Oren Eini

CEO of RavenDB

a NoSQL Open Source Document Database

Get in touch with me:

oren@ravendb.net +972 52-548-6969

Posts: 7,565
|
Comments: 51,184
Privacy Policy · Terms
filter by tags archive
time to read 5 min | 844 words

I’m using 100/99 node cluster as the example, but the discussion also apply for smaller clusters (dozens of nodes) and bigger clusters (hundreds or thousands). Pretty much the only reason that you want to go with clusters of that size is that you want to scale out your processing in some manner.

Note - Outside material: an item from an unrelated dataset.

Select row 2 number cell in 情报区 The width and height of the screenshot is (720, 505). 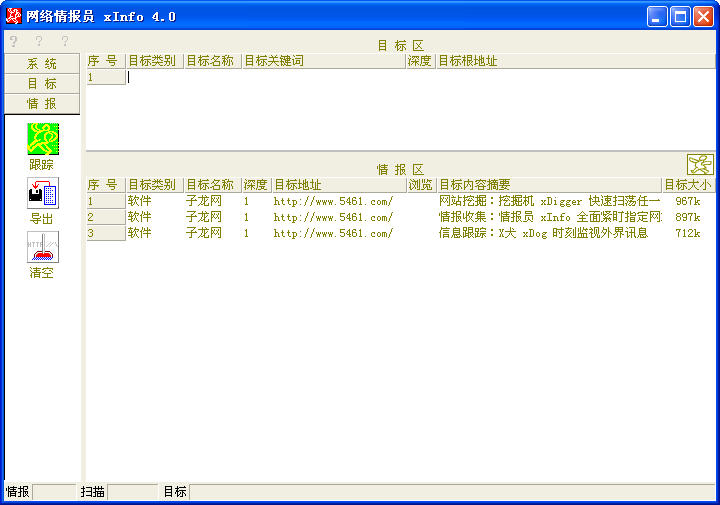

I’ve already discussed why a hundred node cluster isn’t a good option for safety reasons.

Consensus algorithm create a single consensus in the entire cluster, usually about an order set of operations that are fed to a state machine. The easiest such example would be a dictionary. But it make no sense to have a single dictionary spread across hundred nodes. Why would you need to do that?  How would it give you the ability to make full use of all of the power of all those nodes?

Usually nodes are used for either computing or storage purposes. Computing is much easier, so let us take that as a good example. A route calculating system, need to do a lot of computations on a relatively small amount of information (the map data). Whenever there is a change in the map (route blocked, new road open, etc), it needs to send the information to all the servers, and make sure that it isn’t lost.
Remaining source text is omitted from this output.